Interestingly, though, whenever i do this exercise, I always end it by thinking: but I CAN’T do that in real life, because if I did only have 6 months to live, then, d’you know what?… I wouldn’t have to worry about money. I would’t have to think about safety nets and paying bills and retirement plans and the future. I would only need to get by for six months. I could just plan to live off my savings, and sit down and do the work I want to do, and it wouldn’t matter if I got paid for it or not. It wouldn’t matter. And it does matter to me now, in real life, because I need to pay bills. And I need to think about the future. And so I find myself distracted by needing to look up occasionally, and accept paying jobs, and fill in job applications. And then I wonder why I’m not spending as much time as I should on my own important projects.

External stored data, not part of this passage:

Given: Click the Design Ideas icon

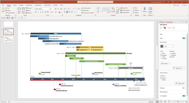Looking at the screenshot, I should [150, 9].
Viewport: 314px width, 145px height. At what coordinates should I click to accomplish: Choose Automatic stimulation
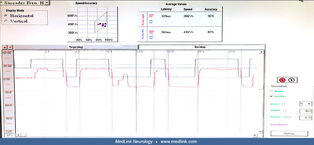(x=278, y=96)
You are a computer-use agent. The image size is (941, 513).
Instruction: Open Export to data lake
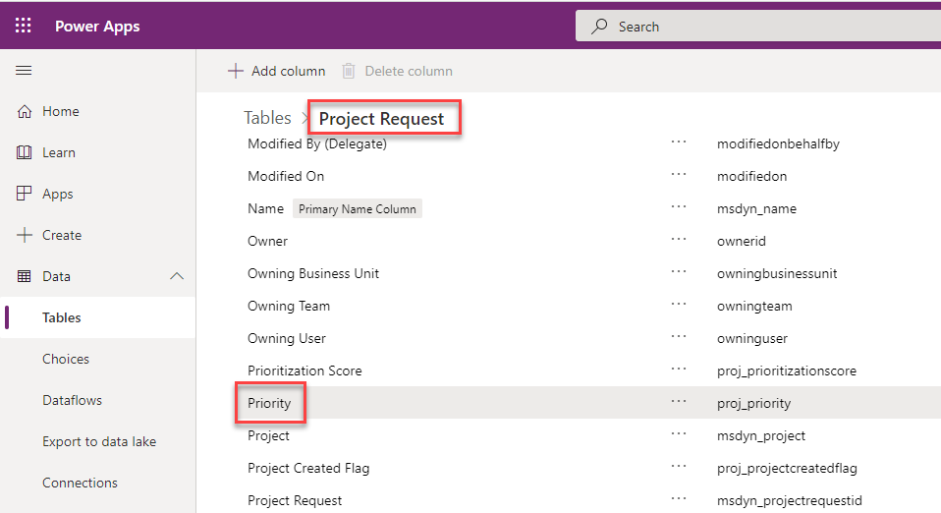click(99, 442)
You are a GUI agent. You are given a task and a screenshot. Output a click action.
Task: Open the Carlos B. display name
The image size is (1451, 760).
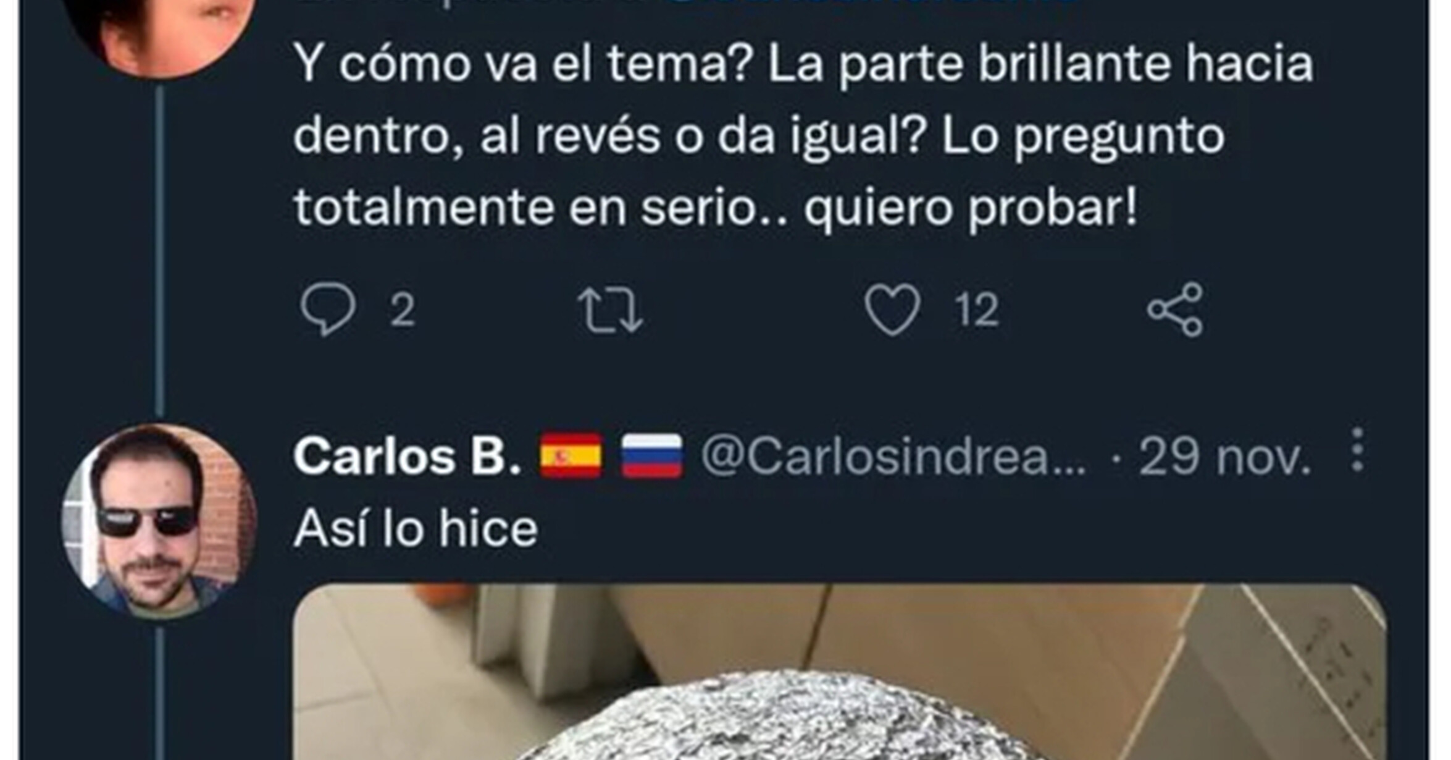pos(408,457)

The eternal conundrum. Do I live as if this is all there is - ignore the I-don’t-have-a-pension voice, assume I might die at any moment, and just throw myself into living life in the now?… Or am I actually being very foolish if I do that, and will I look up in 20 years’ time and see all my friends comfortably moving on with their elegant lives, while I still have to scrabble round for low-paid contracts to survive?…

I don’t have an answer. And I don’t have any advice, either. (I don’t even know what is right for myself; let alone what anyone else should do…)

Anyway, I’m going to try to strike a balance. I once read an interview with an actress who was maybe in her fifties, sixties (forgive me, famous actress, for I can’t remember the exact things you said…) What I remember very clearly is that she said that she tries to live as though she were still 27. Whenever she is offered an opportunity, or a challenge, that might make her think ‘I’m too old; I can’t do that; I should have done that years ago, now it's really too late’ - she tries to respond to the invitation as though she were still 27. I love that idea. I’ve been trying to copy it.

So: I’m 27 (though really sometimes I’m also 34); I might live another three years; I’m going to make that three years the nicest and the most productive ever; I’m going to live as though this is all there is.

(But I’m also secretly hoping that, if I do that, maybe the next bit - the ‘if you build it, they will come’ bit - will fall into place too. Maybe if I just focus on doing my best work, someone will eventually pay me for it.)